— Start Data provided —

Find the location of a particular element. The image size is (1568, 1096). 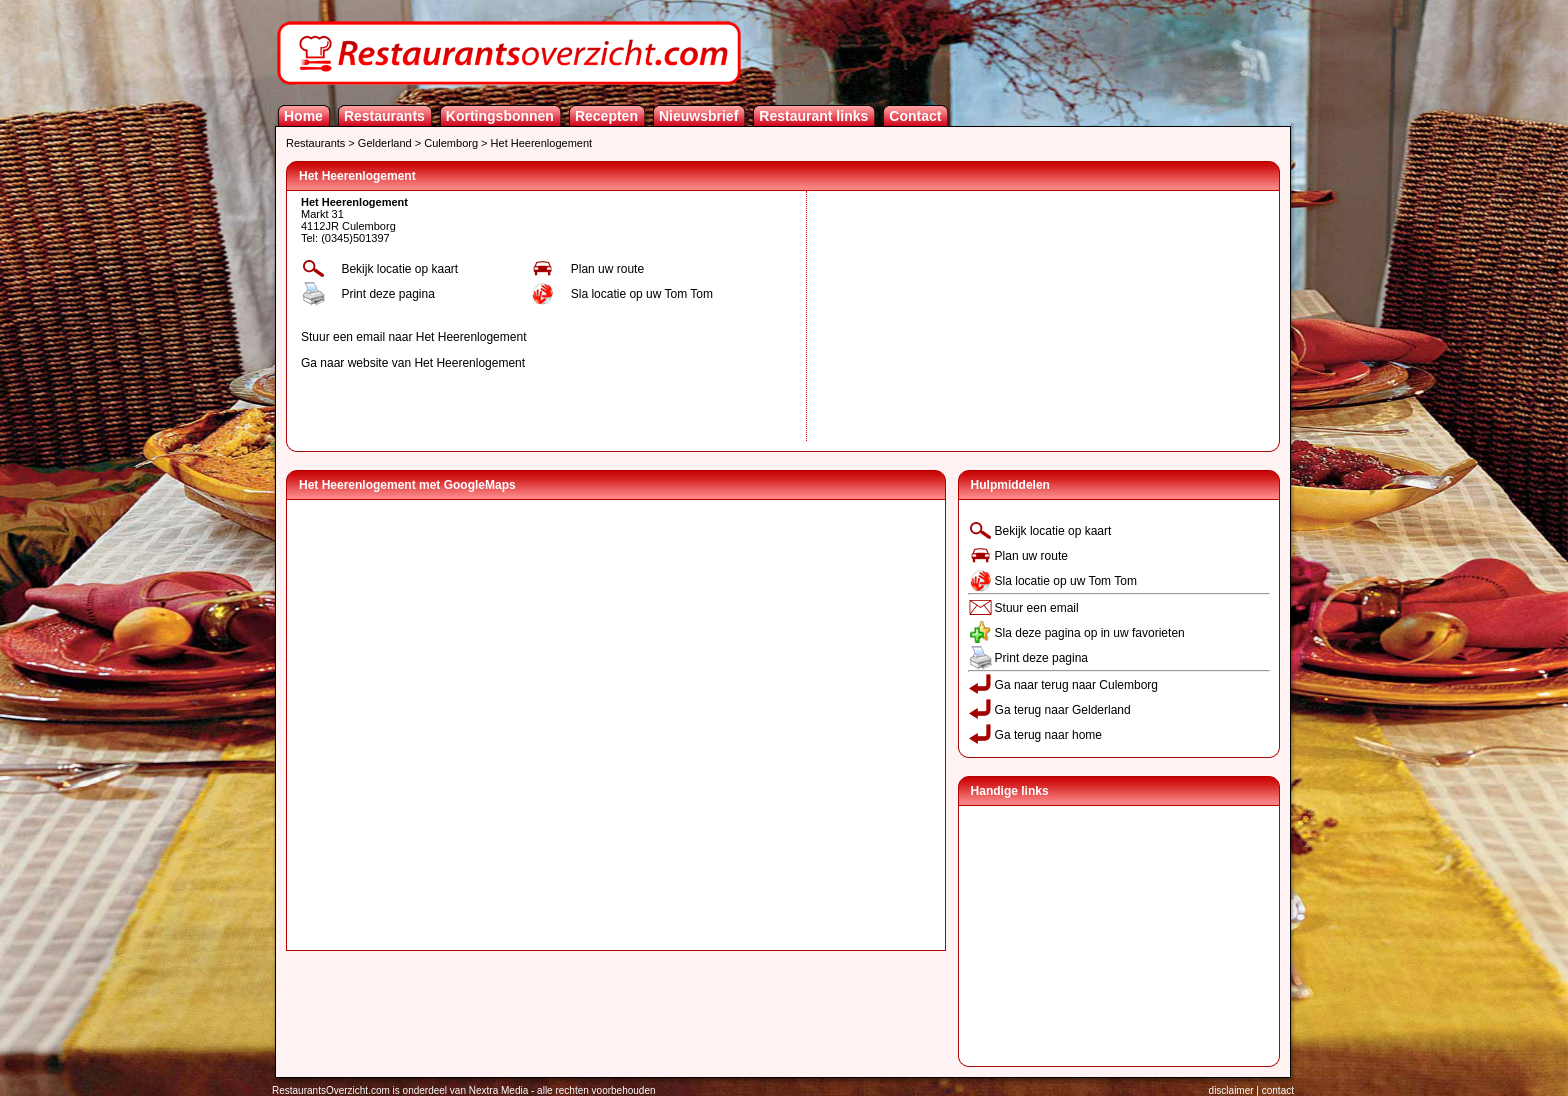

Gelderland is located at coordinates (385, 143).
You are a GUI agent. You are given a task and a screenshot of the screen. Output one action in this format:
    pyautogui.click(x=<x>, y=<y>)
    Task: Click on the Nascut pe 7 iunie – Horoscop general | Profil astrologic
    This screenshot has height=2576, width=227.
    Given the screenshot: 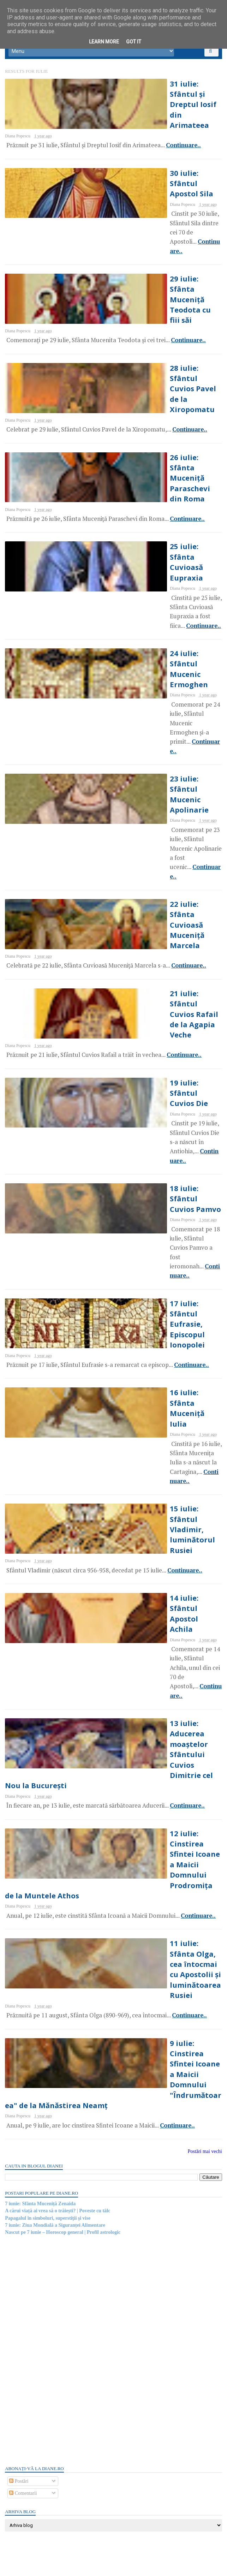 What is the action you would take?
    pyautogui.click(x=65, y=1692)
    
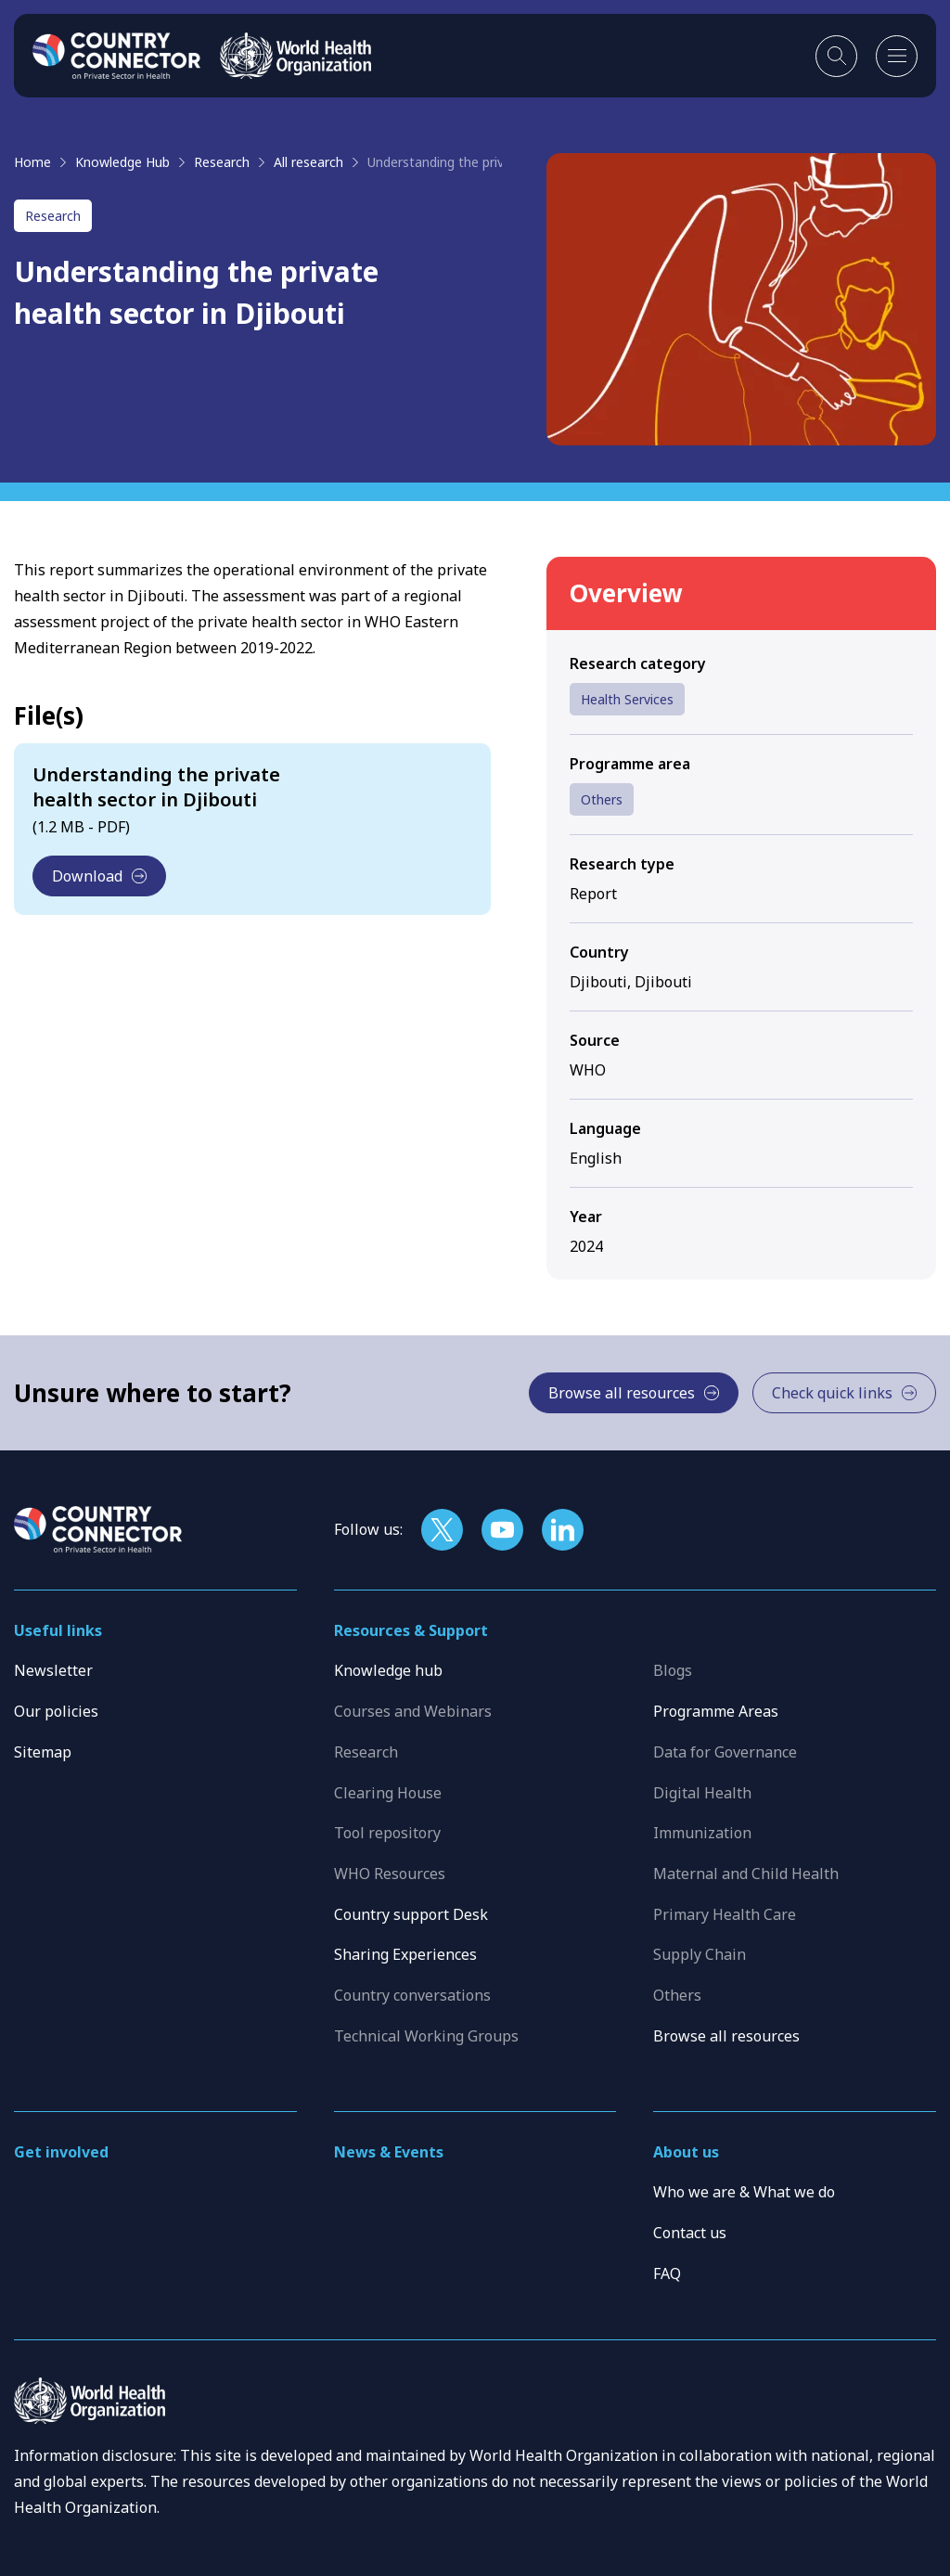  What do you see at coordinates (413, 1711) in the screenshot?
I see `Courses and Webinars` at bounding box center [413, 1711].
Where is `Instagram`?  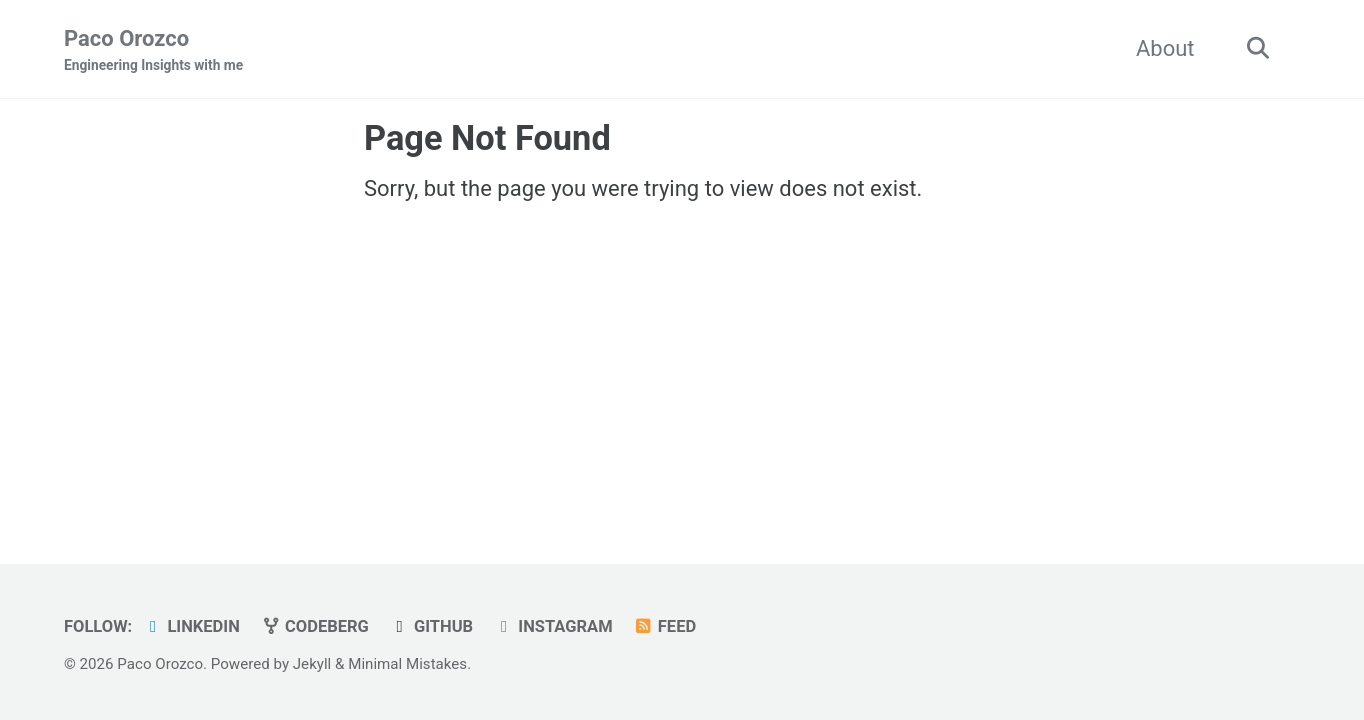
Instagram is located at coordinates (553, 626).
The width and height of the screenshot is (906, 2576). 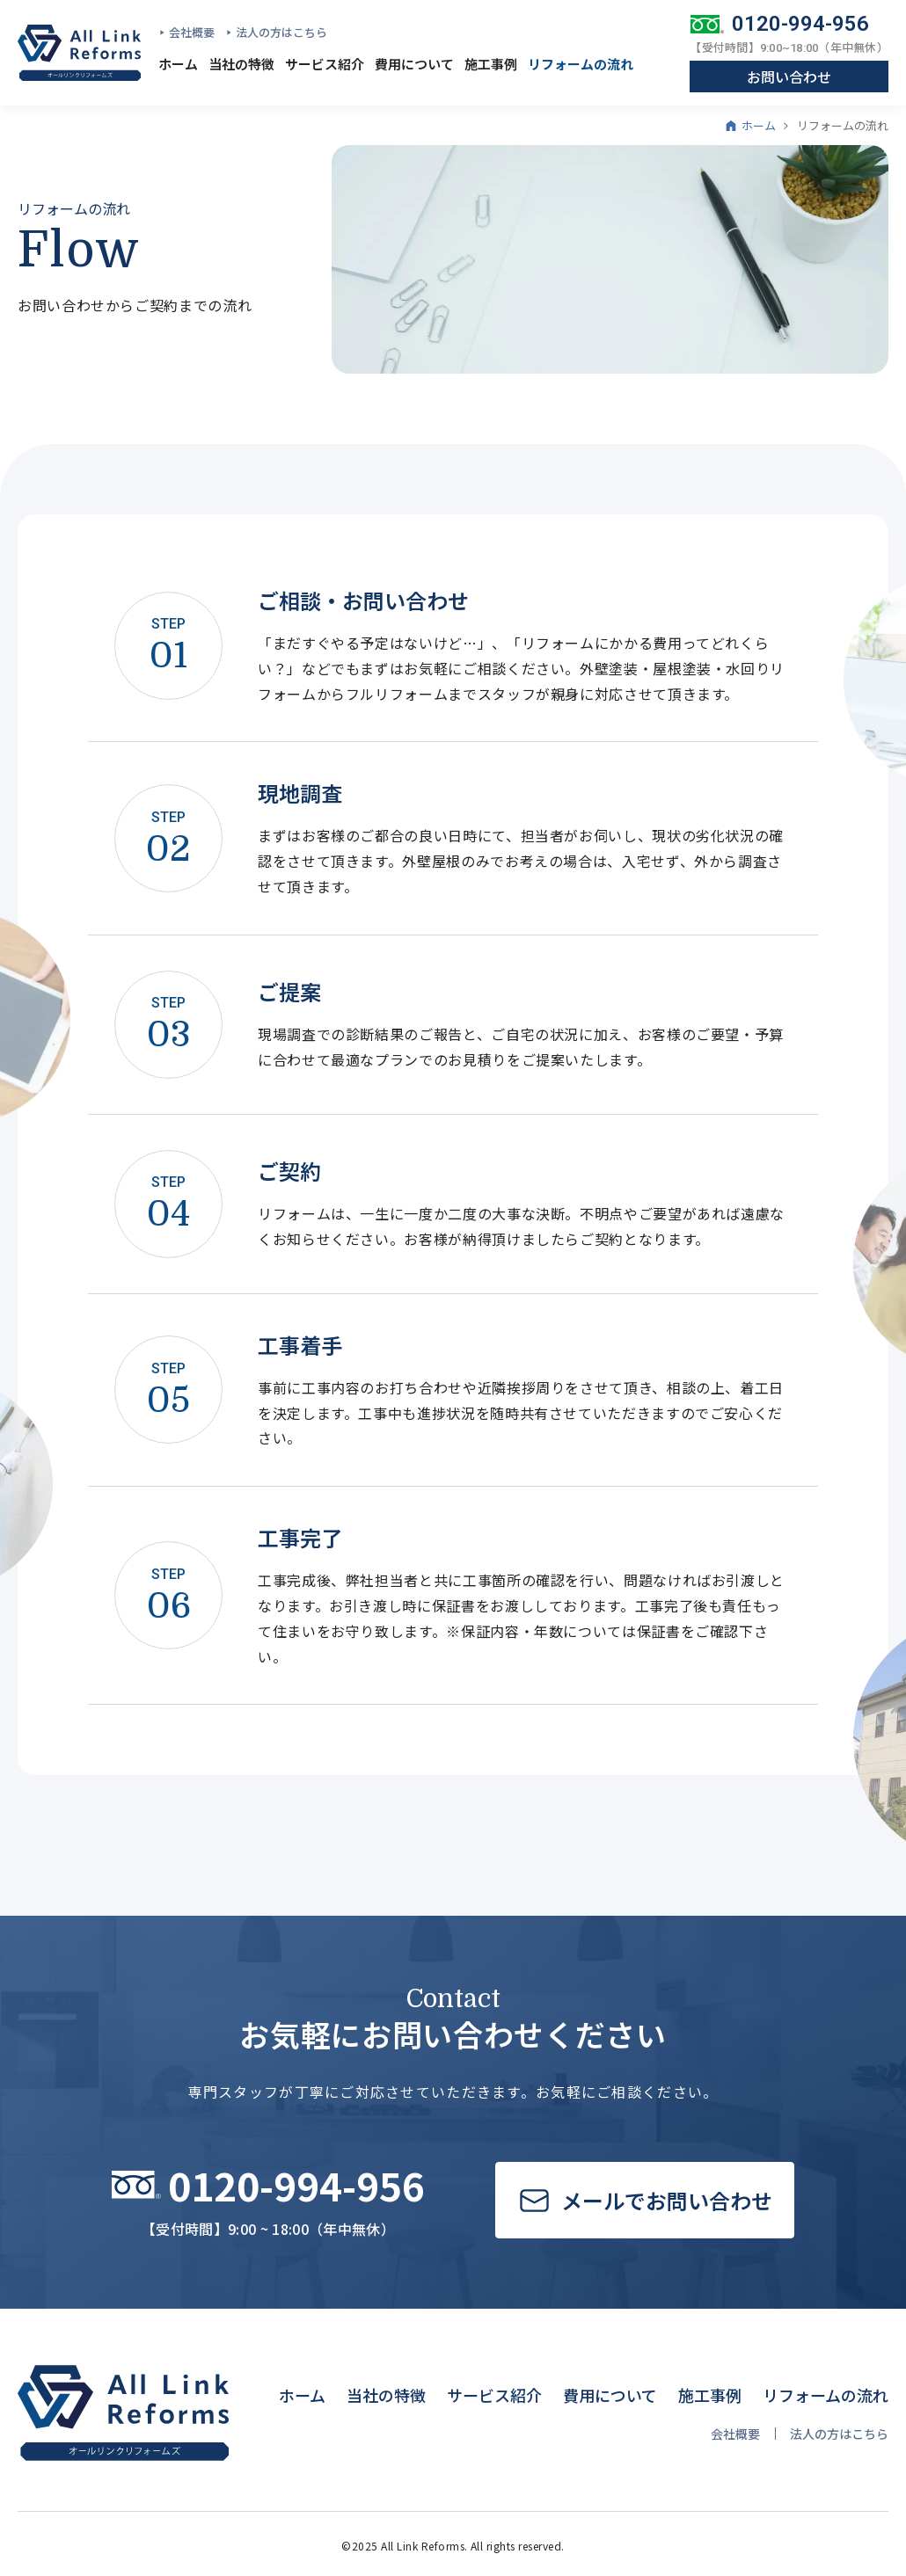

— End Data provided —

__Written problem__
Please render the items as a numbered list, starting with their first line and going on through the line containing "Gelderland is located", both included. Skip blank lines and omit the pictures.

__Full answer__
1. Find the location of a particular element. The image size is (1568, 1096). 
2. Gelderland is located at coordinates (385, 143).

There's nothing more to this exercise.